REVERSED AND REMANDED. 
      
      . Plaintiff makes no allegation that Molbert was in danger of serious physical harm from adult inmates at the jail. The subject of the adult inmates’ threats was what would happen to Mol-bert when he got to state prison. In addition, we note that a petitioner must allege more than that he has been subjected to "verbal taunts.... [hjowever distressing” in order to make a claim that jailers have violated their duty of protection or deprived the petitioner of his constitutional rights. Ballard v. Elsea, 502 F.Supp. 105, 106-07 (W.D.Wis.1980).
     
      
      . While we conclude that the state laws in this case give rise to no procedural due process claims, we also note that even if we were to find that these state laws create a protected liberty interest, the contours of that interest were by no means "clearly established” for purposes of qualified immunity at the time of Molbert’s death.

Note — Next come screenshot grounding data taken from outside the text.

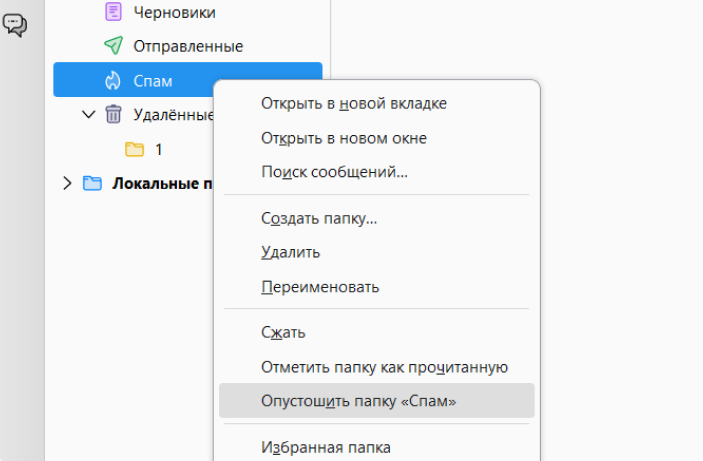Screen dimensions: 703x461
Task: Choose Отметить папку как прочитанную
Action: [385, 367]
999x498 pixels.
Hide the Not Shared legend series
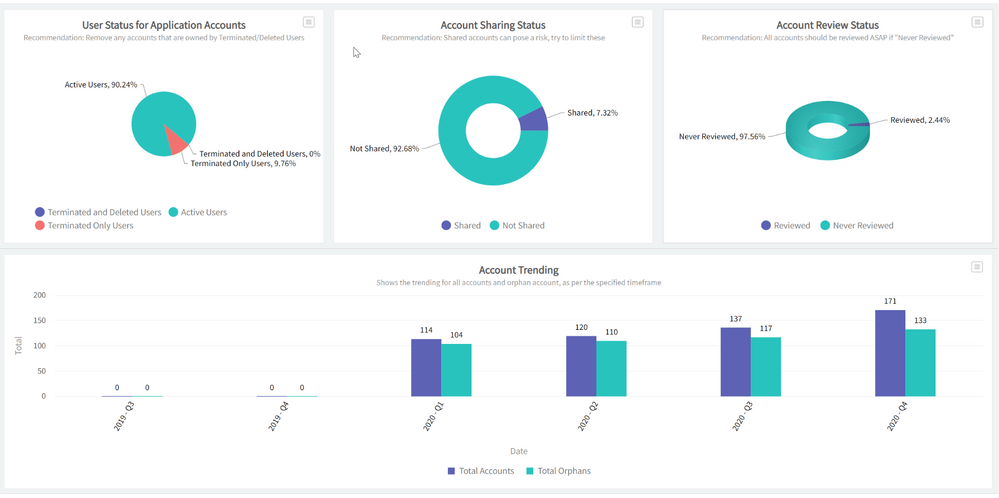click(517, 226)
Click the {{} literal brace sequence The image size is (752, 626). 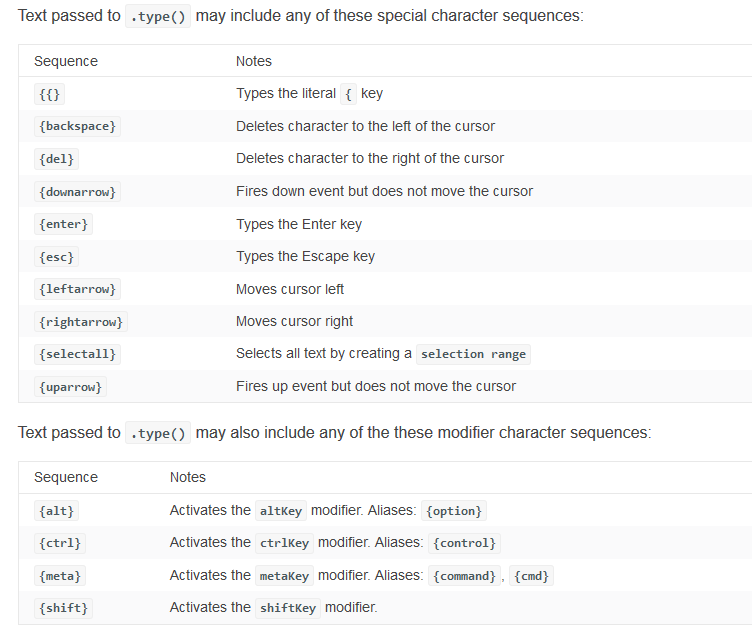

See Lucas v. Hodges, 730 F.2d 1493, 1506-07, vacated as moot, 738 F.2d 1392 (D.C. Cir.1984).
     
      
      . Actually, we know of only one reported opinion anywhere in which a court suggested that deliberate indifference could exist in the absence of a prior threat of or attempt at suicide: In that case, the inmate was clearly intoxicated and had been acting extremely violently shortly before his suicide. Brewer v. Perrin, 132 Mich. App. 520, 349 N.W.2d 198 (1984). This single opinion does not clearly establish the law applicable to our case.
     
      
      . Plaintiff also contends that because Molbert evidently requested an appointment with the psychologist and there was no record that he had seen one, he was denied basic medical care or, at least, this should have put defendants on notice that he was a potential suicide risk. For inmates to request to see a jail psychologist is not in itself unusual. See generally Deposition of Nancy Gillis, Plaintiffs Exhibit 47. Plaintiff presented no evidence that there was anything unusual about Molbert’s request. To defeat summary judgment, plaintiff must show that there is a genuine issue for trial; if the evidence is merely colorable, summary judgment may be granted. Anderson v. Liberty Lobby, Inc., 477 U.S. 242, 106 S.Ct. 2505, 91 L.Ed.2d 202 (1986). Moreover, the fact that four days had passed since the request and Molbert had apparently not seen the psychologist does not establish deliberate indifference. See Partridge, 751 F.2d at 1454 (delay or even denial of medical care does not necessarily show deliberate indifference); Waldrop v. Evans, 681 F.Supp. 840, 858-60 (M.D.Ga.1988) (mental health director’s decision to wait almost two weeks to schedule psychiatric evaluation for inmate after inmate had gouged out eye did not demonstrate deliberate indifference). The jail psychologist ordinarily made rounds only once a week. Deposition of Nancy Gillis at 7. There was no evidence that the inmate, Correctional Officer, or jail nurse had characterized the request as an emergency. Id. at 10-11, 13-15, 16. There is nothing about the failure to get Molbert to the psychologist in these circumstances "so grossly incompetent, inadequate, or excessive as to shock the conscience” or "to evidence intentional maltreatment or a refusal to provide essential care.” Rogers v. Evans, 792 F.2d 1052, 1058 (11th Cir.1986).
     
      
      . Florida law required sight and sound separation of juvenile and adult prisoners. See Fla. Stat. sec. 39.032(5)(c) (1985); Fla.Admin.Code Rule 33-8.11(15) (1985). In the Okaloosa County Jail, juveniles are housed in separate cell blocks; but adult prisoners pass by juveniles’ cells on the way to meals. There was also deposition testimony that some of the adult inmates in their cells could hear and be heard by the juveniles. Florida law also requires observation of juvenile prisoners at intervals not exceeding every fifteen minutes. See Fla.Admin. Code Rule 33-8.04(4) (1985).